◆ WORK TO BE COMPLETED:
Take the lines below between the one holding "Open the KD filter dropdown" and the one holding "Image resolution: width=1045", inclusive, and copy them exactly. Add nothing.

◆ TASK MATERIAL:
###
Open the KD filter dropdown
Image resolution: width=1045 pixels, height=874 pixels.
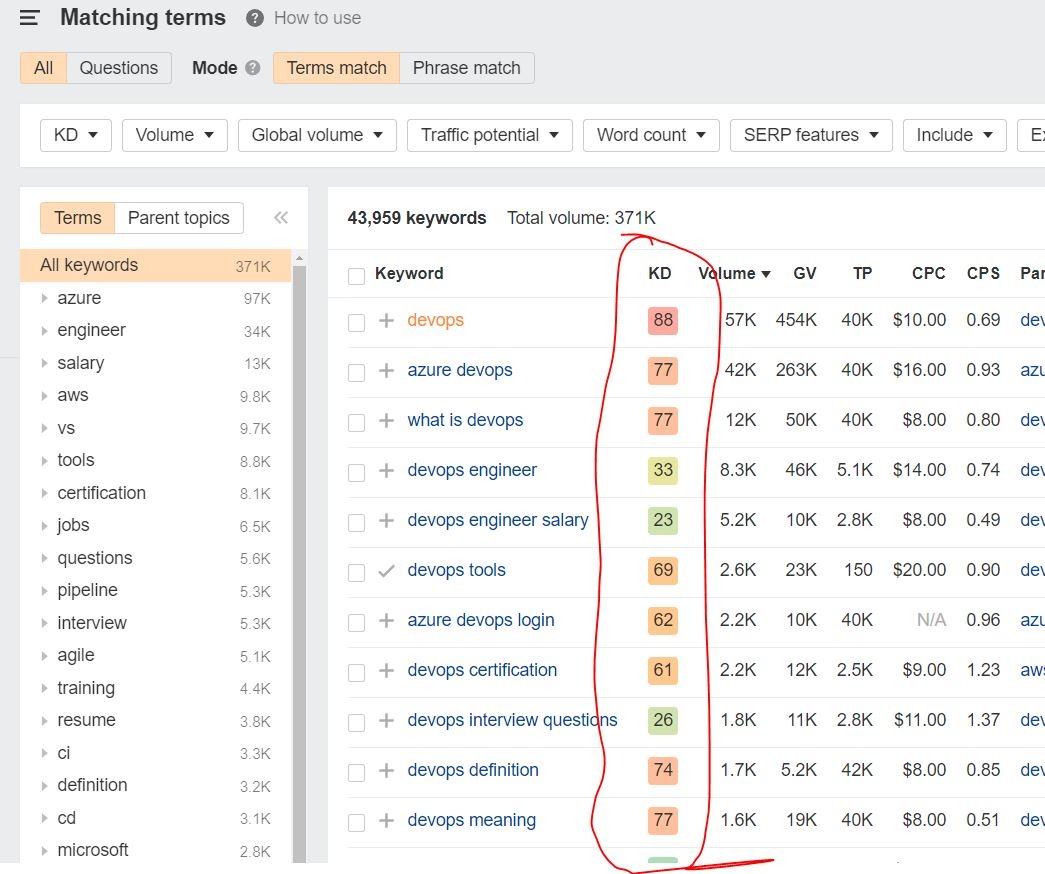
###
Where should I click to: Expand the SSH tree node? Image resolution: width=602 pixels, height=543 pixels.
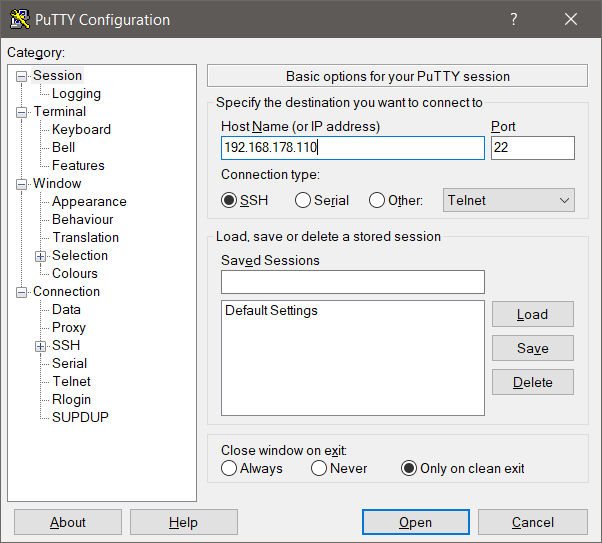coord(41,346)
###
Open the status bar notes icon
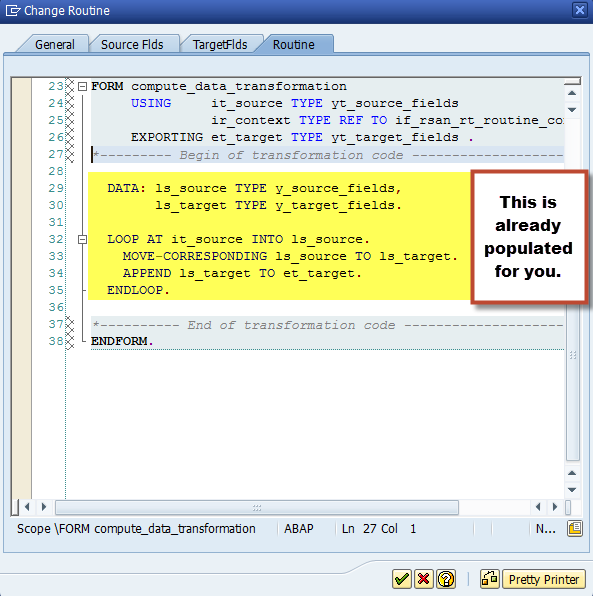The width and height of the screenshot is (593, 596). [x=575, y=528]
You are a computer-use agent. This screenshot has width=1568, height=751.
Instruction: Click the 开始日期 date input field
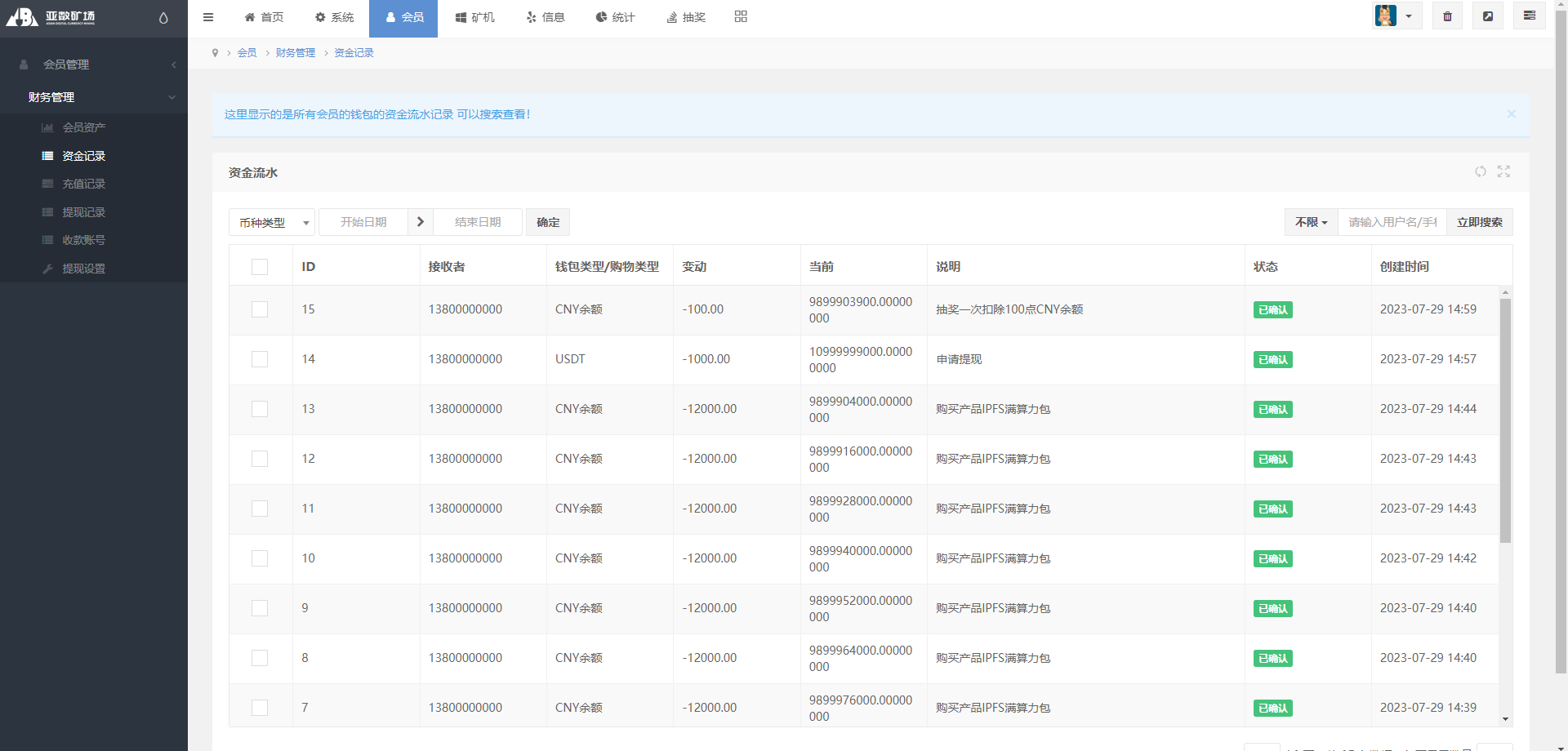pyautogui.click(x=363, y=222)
###
◆ TASK SOLUTION:
Open the KD filter dropdown
Image resolution: width=1045 pixels, height=874 pixels.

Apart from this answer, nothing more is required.